# US Stocks and Tax



## kolothuk (5 February 2010)

Does anyone have any information on how easy it would be to fill in my tax return from Dividends/capital gains in stocks listed on the NYSE ?  I'm guessing it would be the similar to my holdings in iShares listed on the ASX?

The reason I ask is my holdings won't be that big and getting an accountant for such small dividend payments doesn't make much sense to me.


----------



## Trend Hunter (6 February 2010)

Hi there.
I'm not an expert in Tax, but have been trading in the US market for a few year now and I believe if you have made income from the international markets there is a seperate section in your Tax return for foriegn income or something like that.

Hope that helps,
Cade


----------



## bellenuit (7 February 2010)

kolothuk said:


> Does anyone have any information on how easy it would be to fill in my tax return from Dividends/capital gains in stocks listed on the NYSE ?  I'm guessing it would be the similar to my holdings in iShares listed on the ASX?
> 
> The reason I ask is my holdings won't be that big and getting an accountant for such small dividend payments doesn't make much sense to me.
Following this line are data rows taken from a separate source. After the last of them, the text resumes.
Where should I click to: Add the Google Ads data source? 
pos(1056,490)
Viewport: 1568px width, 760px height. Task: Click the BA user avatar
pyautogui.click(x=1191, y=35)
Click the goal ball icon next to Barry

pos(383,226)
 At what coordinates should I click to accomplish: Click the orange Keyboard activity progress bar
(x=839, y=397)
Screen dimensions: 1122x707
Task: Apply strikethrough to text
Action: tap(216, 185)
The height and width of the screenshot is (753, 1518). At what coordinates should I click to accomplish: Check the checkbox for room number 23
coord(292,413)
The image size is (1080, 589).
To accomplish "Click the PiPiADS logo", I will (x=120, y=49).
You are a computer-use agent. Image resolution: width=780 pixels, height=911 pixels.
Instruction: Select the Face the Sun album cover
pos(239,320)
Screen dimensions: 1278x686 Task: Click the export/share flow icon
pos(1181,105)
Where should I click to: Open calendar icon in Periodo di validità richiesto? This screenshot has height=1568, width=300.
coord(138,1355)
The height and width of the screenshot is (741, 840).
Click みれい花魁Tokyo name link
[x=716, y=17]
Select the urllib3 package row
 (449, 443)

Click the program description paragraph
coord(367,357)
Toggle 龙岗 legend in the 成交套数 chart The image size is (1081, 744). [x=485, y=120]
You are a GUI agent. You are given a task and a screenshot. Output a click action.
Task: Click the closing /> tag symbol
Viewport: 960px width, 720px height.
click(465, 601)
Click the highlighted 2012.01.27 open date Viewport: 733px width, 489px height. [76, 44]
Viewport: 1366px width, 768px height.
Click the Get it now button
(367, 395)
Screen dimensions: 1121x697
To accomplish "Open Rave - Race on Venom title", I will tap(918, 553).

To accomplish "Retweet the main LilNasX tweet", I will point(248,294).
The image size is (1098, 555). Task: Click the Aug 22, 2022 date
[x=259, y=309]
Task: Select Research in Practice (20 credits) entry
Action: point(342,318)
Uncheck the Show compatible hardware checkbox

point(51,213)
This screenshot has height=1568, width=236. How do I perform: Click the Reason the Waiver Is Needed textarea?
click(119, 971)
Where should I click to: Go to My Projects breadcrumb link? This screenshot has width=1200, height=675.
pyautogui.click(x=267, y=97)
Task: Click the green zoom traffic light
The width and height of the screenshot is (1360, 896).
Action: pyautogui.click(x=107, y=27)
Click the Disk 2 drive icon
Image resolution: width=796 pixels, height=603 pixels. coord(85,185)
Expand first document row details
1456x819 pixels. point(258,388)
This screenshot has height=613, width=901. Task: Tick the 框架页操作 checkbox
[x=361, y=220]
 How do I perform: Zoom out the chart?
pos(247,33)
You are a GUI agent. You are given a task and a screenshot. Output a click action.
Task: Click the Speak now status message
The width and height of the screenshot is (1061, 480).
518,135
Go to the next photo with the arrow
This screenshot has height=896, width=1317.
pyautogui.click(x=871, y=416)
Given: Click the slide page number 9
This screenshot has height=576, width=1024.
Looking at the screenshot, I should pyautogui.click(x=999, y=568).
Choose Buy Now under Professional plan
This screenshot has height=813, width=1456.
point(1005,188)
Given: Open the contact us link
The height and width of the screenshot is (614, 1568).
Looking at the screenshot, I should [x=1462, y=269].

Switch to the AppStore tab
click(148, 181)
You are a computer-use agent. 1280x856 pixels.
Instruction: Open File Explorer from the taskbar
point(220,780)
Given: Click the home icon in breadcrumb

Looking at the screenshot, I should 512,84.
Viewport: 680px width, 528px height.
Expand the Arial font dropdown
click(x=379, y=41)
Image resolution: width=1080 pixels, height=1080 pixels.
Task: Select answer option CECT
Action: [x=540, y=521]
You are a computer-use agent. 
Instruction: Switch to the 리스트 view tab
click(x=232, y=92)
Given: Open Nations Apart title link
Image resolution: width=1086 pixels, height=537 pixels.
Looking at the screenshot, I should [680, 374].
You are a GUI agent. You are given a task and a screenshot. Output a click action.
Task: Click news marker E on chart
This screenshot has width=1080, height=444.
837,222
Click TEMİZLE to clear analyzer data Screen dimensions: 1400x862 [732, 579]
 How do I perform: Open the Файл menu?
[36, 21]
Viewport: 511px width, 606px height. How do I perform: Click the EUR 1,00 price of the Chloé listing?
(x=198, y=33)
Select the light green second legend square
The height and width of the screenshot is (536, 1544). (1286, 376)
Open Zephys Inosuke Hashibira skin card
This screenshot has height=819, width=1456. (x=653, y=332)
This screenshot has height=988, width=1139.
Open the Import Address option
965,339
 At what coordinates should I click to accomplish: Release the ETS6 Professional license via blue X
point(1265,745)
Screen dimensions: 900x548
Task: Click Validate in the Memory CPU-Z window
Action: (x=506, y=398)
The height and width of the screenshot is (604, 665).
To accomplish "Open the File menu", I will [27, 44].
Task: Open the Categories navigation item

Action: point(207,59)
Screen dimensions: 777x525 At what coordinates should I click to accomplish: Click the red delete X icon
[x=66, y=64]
Dividends are a bit messy as you declare them under foreign income and that is a complex part of a tax return. I presume you have also paid US Withholding Tax on those dividends, which also should be included so that you get credited back whatever or most of whatever is paid. It is doable without an accountant, but it seems to change year to year, so you need to spend some time reading up on it. Remember to translate to Aussie dollars using the rate for the date the dividends were paid.

Capital gains or losses are much easier as you declare them along with your other capital gains for Australian Investments. The only thing to watch is how to handle the gain or loss calculation. You DON'T calculate the gain in US dollars and then translate this to aussies. What you must do is convert your purchase costs (share cost, broker fees etc) to Australian dollars using the rate from the date that these expenditures were incurred and convert your net proceeds (sale price less sale costs) to Australian dollars using the rate that applied when the sale took place. The gain or loss for Australian tax purposes is the difference between these two figures. This can lead to some anomalies such as depending on the exchange rates of these two separate dates, you can in fact end up with a gain in regards to Australian tax whereas you actually lost money in US dollar terms or vice versa. 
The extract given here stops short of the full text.